My home became my sanctuary. I decorated the place in bright colors, and spent a lot of time basking in the sunshine like a cat. I also got a new cat while going through the darkest parts of therapy and my mom's illness, which gave me something that needed me, but in a healthier way. I also went to a doctor about my weight, because I was tired of wearing my depression on the outside, and also tired of not knowing how to do anything beyond eating to abuse myself. I slowly started losing weight, and now I'm in a body that is totally foreign to me, but I feel better and I'm learning to adjust.

There was lots of music and tons of travel during this time. I also found my way back to my camera, and started shooting every day, and posting every day to Instagram. I became very interested in malls, and spent lots of time researching it.

I also started to do things that mattered to me. I was working gigs here and there, but I also found time to volunteer my time with community organizations. I eventually found my way into a part time remote gig working for an all women owned business. I also decided to work more with social media marketing, only to find that I'm great at it, but the clients generally aren't great to deal with. I dropped my last paid social gig late this year, and immediately started doing marketing for my own endeavors. I've made more reselling things I already own than I did working a second gig.

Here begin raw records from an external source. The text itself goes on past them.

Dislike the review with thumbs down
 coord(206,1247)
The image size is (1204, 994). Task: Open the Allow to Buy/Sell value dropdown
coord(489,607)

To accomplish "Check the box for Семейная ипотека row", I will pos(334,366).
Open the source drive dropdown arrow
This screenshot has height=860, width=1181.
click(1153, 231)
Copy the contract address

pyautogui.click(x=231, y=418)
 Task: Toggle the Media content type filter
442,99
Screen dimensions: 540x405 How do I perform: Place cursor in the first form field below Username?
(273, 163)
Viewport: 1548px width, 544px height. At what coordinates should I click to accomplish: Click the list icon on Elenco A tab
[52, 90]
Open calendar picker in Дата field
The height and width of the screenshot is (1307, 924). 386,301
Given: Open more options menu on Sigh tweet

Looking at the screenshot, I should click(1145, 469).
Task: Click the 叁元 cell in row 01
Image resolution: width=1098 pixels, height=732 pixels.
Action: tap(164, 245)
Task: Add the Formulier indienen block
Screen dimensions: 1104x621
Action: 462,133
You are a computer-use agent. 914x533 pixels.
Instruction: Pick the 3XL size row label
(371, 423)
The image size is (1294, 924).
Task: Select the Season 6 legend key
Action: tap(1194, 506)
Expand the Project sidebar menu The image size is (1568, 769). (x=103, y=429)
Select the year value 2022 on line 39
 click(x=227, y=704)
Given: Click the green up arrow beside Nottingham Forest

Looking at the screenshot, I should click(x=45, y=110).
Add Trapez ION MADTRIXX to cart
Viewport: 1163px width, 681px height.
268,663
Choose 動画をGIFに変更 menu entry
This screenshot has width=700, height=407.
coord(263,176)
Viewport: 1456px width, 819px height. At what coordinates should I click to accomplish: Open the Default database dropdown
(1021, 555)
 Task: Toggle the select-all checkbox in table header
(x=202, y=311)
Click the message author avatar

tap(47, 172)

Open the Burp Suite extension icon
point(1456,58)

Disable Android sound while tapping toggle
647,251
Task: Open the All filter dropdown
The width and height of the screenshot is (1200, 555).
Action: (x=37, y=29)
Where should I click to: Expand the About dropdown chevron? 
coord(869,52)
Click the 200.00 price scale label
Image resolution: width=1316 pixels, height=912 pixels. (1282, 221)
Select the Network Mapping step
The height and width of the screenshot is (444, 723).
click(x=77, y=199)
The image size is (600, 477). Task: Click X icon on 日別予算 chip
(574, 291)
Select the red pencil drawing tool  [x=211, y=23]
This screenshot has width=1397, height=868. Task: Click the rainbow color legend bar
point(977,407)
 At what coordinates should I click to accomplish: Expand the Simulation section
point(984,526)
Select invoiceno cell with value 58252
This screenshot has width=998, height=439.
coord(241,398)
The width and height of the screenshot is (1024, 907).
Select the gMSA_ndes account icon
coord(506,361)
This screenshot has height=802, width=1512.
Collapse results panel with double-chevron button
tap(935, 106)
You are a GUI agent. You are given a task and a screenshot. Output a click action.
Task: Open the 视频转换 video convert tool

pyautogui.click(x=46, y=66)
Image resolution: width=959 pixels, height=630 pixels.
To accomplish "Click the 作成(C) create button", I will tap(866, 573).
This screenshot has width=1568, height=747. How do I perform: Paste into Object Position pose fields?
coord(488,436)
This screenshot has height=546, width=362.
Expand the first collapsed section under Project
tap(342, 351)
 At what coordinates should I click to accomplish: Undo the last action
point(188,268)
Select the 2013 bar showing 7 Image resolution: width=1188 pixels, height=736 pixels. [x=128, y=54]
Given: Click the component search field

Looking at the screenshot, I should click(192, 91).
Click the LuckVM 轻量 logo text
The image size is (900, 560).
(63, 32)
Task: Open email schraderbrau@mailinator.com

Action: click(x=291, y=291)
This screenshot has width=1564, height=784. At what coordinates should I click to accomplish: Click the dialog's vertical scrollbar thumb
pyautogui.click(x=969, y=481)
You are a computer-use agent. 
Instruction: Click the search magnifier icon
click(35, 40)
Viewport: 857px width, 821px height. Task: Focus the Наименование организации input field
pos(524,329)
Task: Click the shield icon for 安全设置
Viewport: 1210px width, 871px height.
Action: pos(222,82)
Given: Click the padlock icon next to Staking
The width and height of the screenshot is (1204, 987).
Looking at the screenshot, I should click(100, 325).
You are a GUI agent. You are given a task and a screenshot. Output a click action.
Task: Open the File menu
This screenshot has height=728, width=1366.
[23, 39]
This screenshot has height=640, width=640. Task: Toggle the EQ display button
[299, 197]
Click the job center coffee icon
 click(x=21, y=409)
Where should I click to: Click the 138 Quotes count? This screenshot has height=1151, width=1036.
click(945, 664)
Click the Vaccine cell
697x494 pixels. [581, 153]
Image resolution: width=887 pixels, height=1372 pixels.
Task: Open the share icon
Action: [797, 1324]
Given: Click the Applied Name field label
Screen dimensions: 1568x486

I found my way back to writing, finally. The guy I left at the beginning of the decade had beat it into my head that my story didn't matter, and nobody was reading my writing, so why even write? I realized years after that this was a person who didn't have much of an education beyond high school. During our four years together, I don't think I ever saw him crack a book. He wasn't articulate, and I never had any semblance of an intelligent conversation with him. So, why did his voice still matter? Oh right, it didn't, and it never did. I kicked off my return to writing by giving a talk about mental health and photography for 300 people back in April. Currently, I'm working on launching a website about malls and getting a podcast going with one of the funniest guys I know.

The only thing that has mattered over the years is what I thought of myself, and how I treated myself. It finally happened, but it took me years to love myself and be gentle with myself. I learned how to cheer myself on, even through the small victories. I learned how to unravel myself from a family that by all accounts is still dysfunctional, but still stay involved, because I do love them. As my opinion of myself changed, everything around me changed. I'm going into 2020 with a solid marriage, great friends, a job I like, a hobby that I love, and most of all, loving and trusting myself and the process, whatever that may be.

My past is also finally just that: my past. I don't want to revisit it, at least in any public forum. The past 10 years has been full of fucked up people and situations. Looking back it only keeps me sick, and I don't want to do that anymore. 2020 will be the year that I mostly leave Facebook, and I quit checking in on my Facebook memories. Leaving Facebook will also keep me from looking at profiles of people I don't like or want in my life, because we all do that. It's usually done under the guise of being curious, but for me, is just a way for me to feel bad about something that has already happened and by all accounts, will never happen again.

2020 is the year that I'm starting out with an epic trip out west with my husband. I'm hoping to travel more this year, with and without my husband. I want to see a bunch of malls and roadside attractions. I can't wait to show my husband Las Vegas, the city I fell in love with at the beginning of 2018 after spending a week there with my sister.

And  I'm going to keep healing. I owe it to myself, and to the people I love.